Logan Ramsay lives with the guilt of having been involved in his brilliant mother's accidental destruction of the world as we know it. Now, in a post-apocalyptic world in which lower Manhattan is under water and dark gene labs are producing exotic new species to sell to Russian oligarchs, Logan—who only ever wanted to follow in his mother's scientific footsteps—is doing his penance as a federal officer tracking down rogue geneticists. At least until he's attacked at a cellular level and transforms into a kind of superman. And then he needs to save the world, more or less. Logan's metamorphosis is pretty far out there, of course, but it's so well described that it all seems very believable. There's a lot of science-y explanations throughout the book that lend the story credibility (but at the same time feel a little skippable). The dramatic battle at the end was a little hard to follow and felt rushed, but the story was capped off with a sweet epilogue that left me more contented than I would have been without it.

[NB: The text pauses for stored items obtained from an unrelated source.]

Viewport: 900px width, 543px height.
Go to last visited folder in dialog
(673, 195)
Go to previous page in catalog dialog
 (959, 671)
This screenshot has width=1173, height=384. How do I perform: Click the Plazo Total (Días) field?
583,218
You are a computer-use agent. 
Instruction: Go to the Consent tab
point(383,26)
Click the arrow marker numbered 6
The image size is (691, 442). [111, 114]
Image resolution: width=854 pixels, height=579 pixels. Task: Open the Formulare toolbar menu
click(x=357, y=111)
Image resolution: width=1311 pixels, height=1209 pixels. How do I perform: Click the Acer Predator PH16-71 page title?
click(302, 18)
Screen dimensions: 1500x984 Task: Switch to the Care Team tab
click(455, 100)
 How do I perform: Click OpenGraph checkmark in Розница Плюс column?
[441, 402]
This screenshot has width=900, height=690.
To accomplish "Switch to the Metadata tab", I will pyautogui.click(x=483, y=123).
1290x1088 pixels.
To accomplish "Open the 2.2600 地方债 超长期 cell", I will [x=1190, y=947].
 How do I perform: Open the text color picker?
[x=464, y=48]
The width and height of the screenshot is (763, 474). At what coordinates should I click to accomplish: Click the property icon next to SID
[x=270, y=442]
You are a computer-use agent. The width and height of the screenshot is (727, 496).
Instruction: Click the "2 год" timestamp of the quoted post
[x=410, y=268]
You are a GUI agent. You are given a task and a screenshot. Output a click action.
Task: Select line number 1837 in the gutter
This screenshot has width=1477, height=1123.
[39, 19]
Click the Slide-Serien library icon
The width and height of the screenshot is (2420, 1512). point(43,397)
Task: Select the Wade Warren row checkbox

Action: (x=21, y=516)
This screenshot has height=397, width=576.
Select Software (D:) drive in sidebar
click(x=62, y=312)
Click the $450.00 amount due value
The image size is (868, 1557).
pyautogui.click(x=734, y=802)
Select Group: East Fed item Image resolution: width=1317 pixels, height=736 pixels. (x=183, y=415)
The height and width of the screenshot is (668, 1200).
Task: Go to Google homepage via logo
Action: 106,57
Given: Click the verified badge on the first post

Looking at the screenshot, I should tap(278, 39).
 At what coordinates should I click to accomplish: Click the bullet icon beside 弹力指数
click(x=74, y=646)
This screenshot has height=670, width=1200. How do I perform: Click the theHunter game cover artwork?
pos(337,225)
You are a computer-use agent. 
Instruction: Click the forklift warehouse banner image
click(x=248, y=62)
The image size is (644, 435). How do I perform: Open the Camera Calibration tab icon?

Book Notices | Mermaids on the Golf course by Patricia Highsmith

Patricia Highsmith, Mermaids on the Golf Course

  Amazon  

I enjoyed this batch of eleven short stories by Patricia Highsmith more than I did the last collection of hers that I read (The Black House), though I can't offhand say exactly why. These stories, not surprisingly, feature mostly unhappy—or soon to be unhappy—people. They are driven to murder or suicide, or they realize that their ostensibly happy relationships were a mirage. They seek an escape from loneliness in imaginary dates, imaginary (?) friends, and nearly imaginary penpals. "Life was nothing but trying for something," Highsmith writes toward the end of "The Cruelest Month," "followed by disappointment, and people kept on moving, doing what they had to do, serving—what? And whom?" That about sums up the hopelessness a lot of the characters experience in these pages. So, the book isn't a lot of laughs, and the stories aren't really suspenseful, as much of Highsmith's writing is, but I did enjoy reading them.

Book Notices | The Black House by Patricia Highsmith

Patricia Highsmith, The Black House

  Amazon  

The Black House is a collection of eleven short stories by Patricia Highsmith. The stories are all a little dark, which is hardly surprising given the author's tendency to dwell on the uglier side of human nature. In these pages, unpleasant people do unpleasant things, or they make questionable decisions in the face of unusual circumstances. (In the book's first story, for example, a friendly Scrabble game is interrupted when the cat drags in part of a human hand, which is truly a great start for a story.) I love the author's novels and have read all or most of them. But while these stories are fine, worth reading if you're a Highsmith fan, ultimately I doubt I'll remember them. 

Book Notices | Maybe You Should Talk to Someone by Lori Gottlieb

Lori Gottlieb, Maybe You Should Talk to Someone

  Amazon  

Lori Gottlieb is a therapist and columnist, and I guess a podcaster too, though I haven't listened to her podcast yet. She has a background in writing, which may go some way toward explaining why this memoir is so very good. In it, she weaves together stories about her therapy clients (disguised versions thereof) with an account of her own struggles, principally the breakup that led her to seek therapy herself. So it's a book about a therapist giving and getting therapy and about the process of therapy itself, and it's fascinating and well written and heartwarming and heartbreaking and informative. It's a cliché to say that one didn't want a book to end, but I found myself thinking as I was reading that if this one somehow had an infinite number of pages, I would happily keep reading indefinitely.